Both the Government and the public now want broad-leaved natives like the oak and ash to be planted on lowlands, near to towns and cities where people can walk among them. More than a dozen community forests are being grown. The aim is to hide old mineral workings and derelict industrial sites scattered around big cities, and to beautify the urban fringe.

Until this year, the grants available barely covered the costs of planting, giving farmers little incentive to devote land to trees rather than to livestock and crop production. But in June this year the European Union's farm ministers agreed to allow saplings to be planted on cropland entered into the Common Agricultural Policy's set-aside scheme. This move, long lobbied for by Britain, boosts the guaranteed income that tree-planting farmers can get from the taxpayer. The Government is also encouraging forestry for fuel, with wood being burnt in pilot power stations as a renewable alternative to fossil fuels.

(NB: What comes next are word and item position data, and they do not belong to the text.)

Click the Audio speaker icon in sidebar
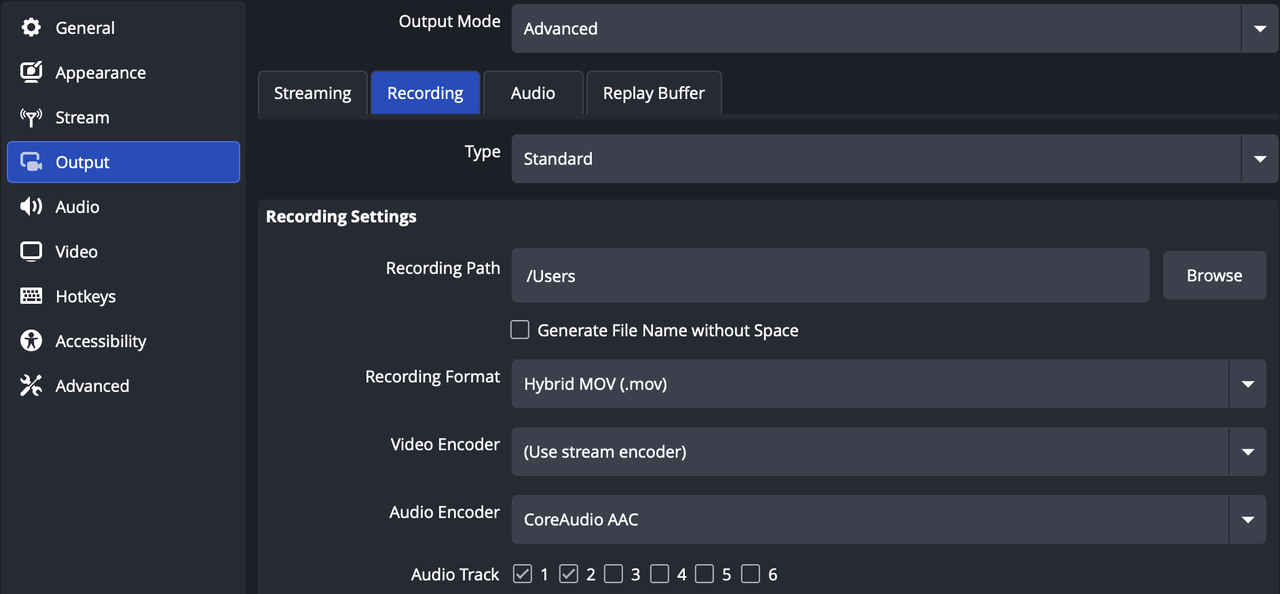The image size is (1280, 594). pos(31,207)
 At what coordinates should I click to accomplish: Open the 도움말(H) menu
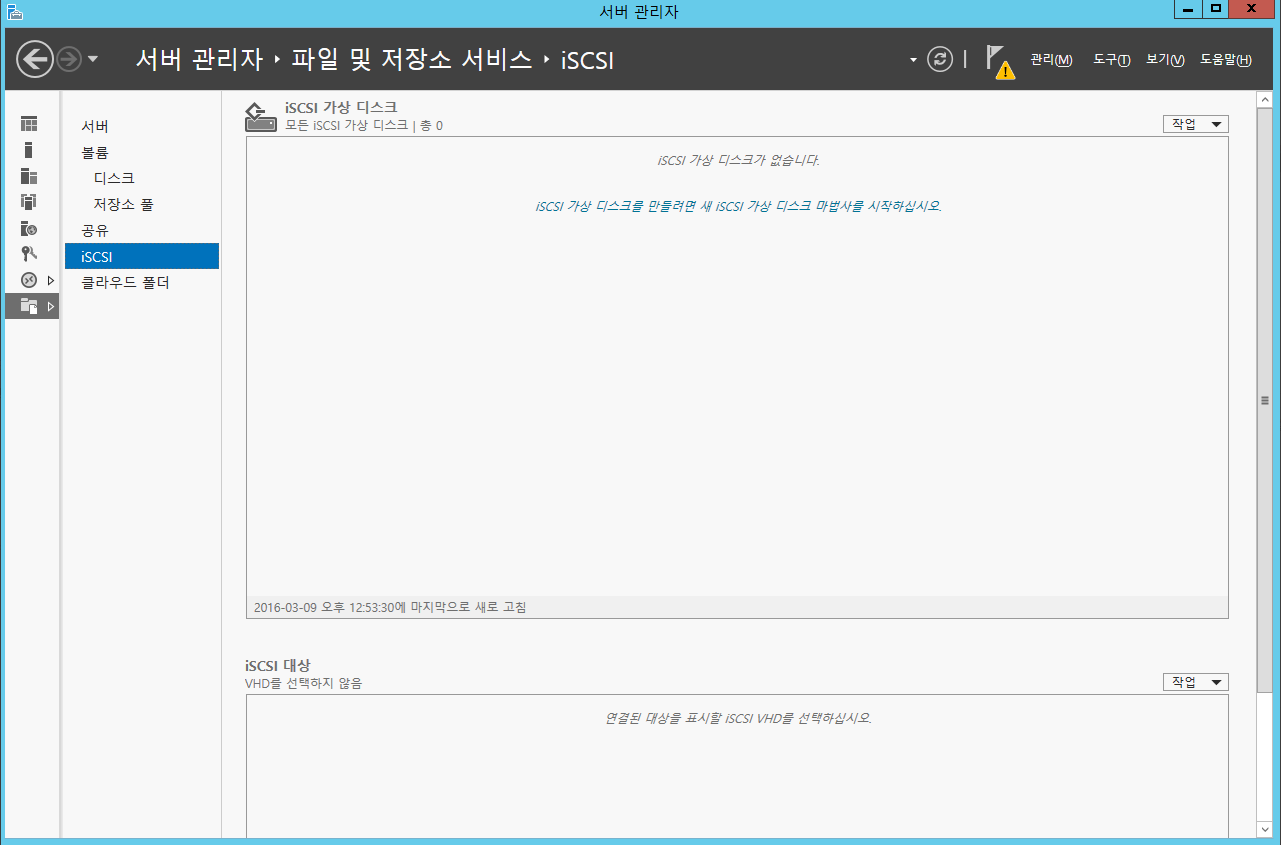click(1225, 60)
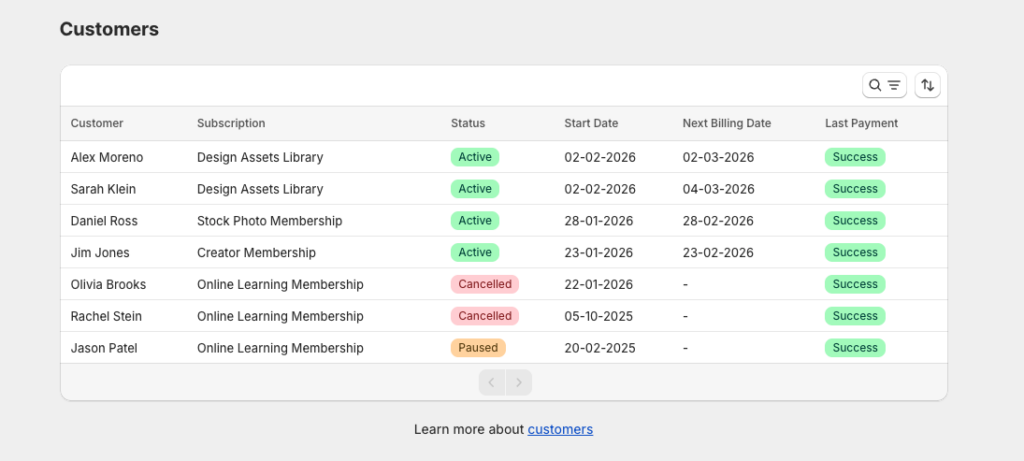Click the Last Payment column header

coord(861,124)
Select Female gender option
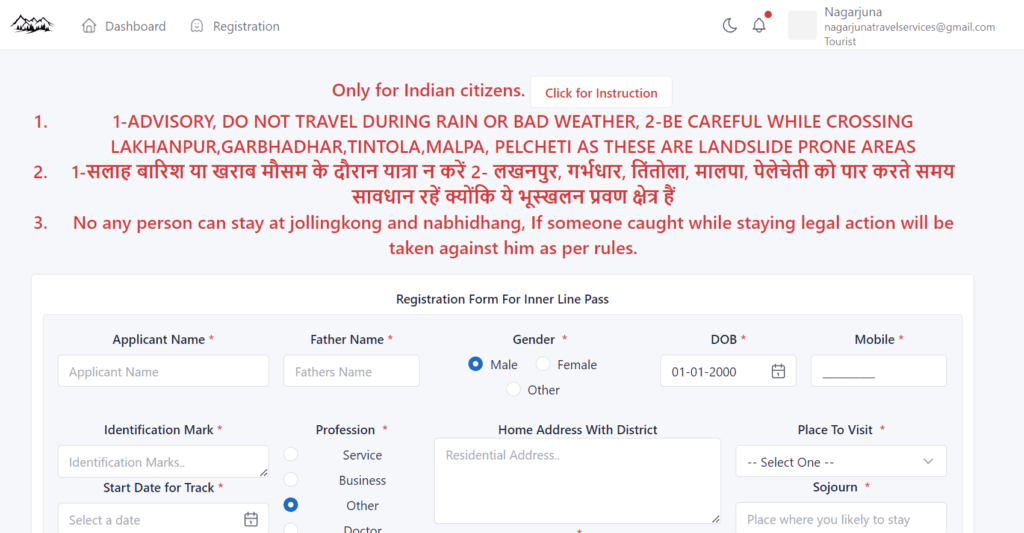The height and width of the screenshot is (533, 1024). point(543,364)

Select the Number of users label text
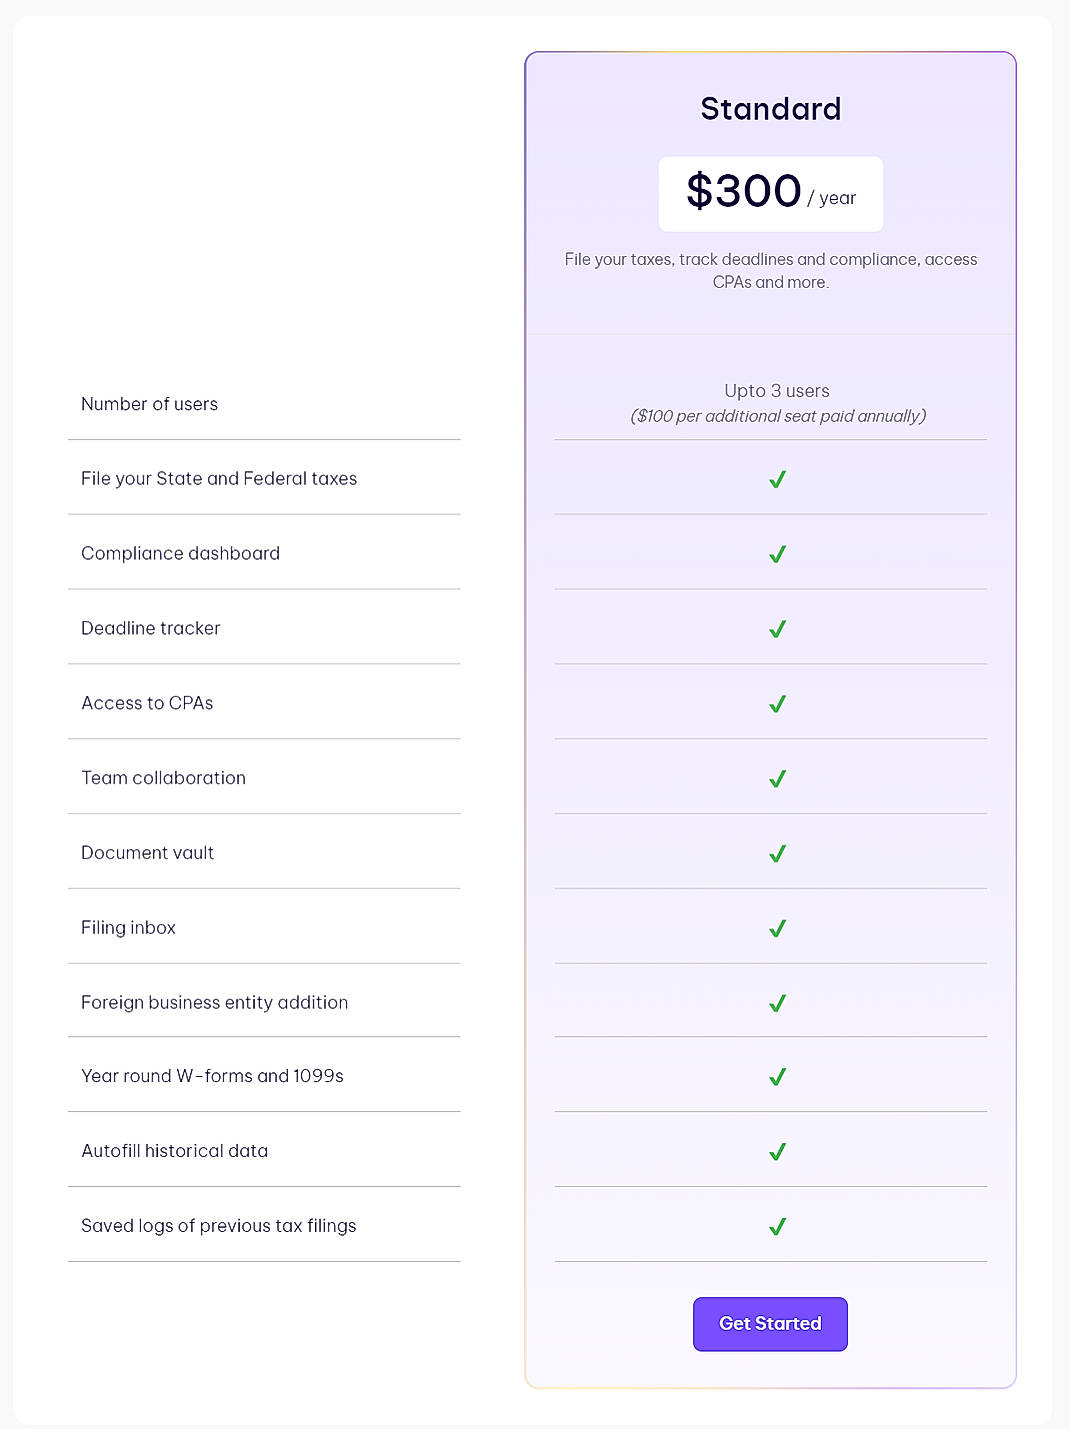[x=149, y=404]
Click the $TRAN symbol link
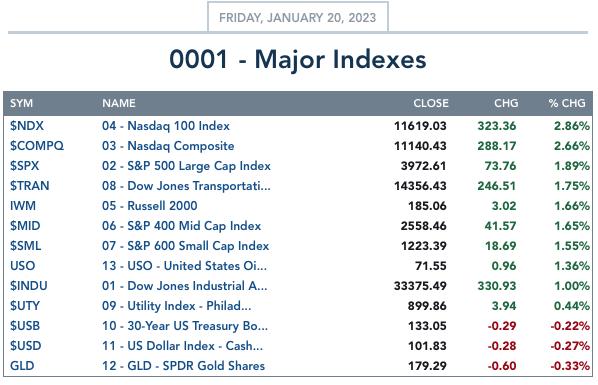This screenshot has width=598, height=385. [29, 186]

The road to a sylvan Britain may not be altogether smooth, however; the public will want to visit the new forests, but landowners seek limited access - and uses must be found for the new hardwood. Many lowland woods are neglected because the industries they once supplied have largely vanished. Britain needs to rebuild these markets, or find alternatives, if its new woodlands are to provide more than scenery and wildlife habitats.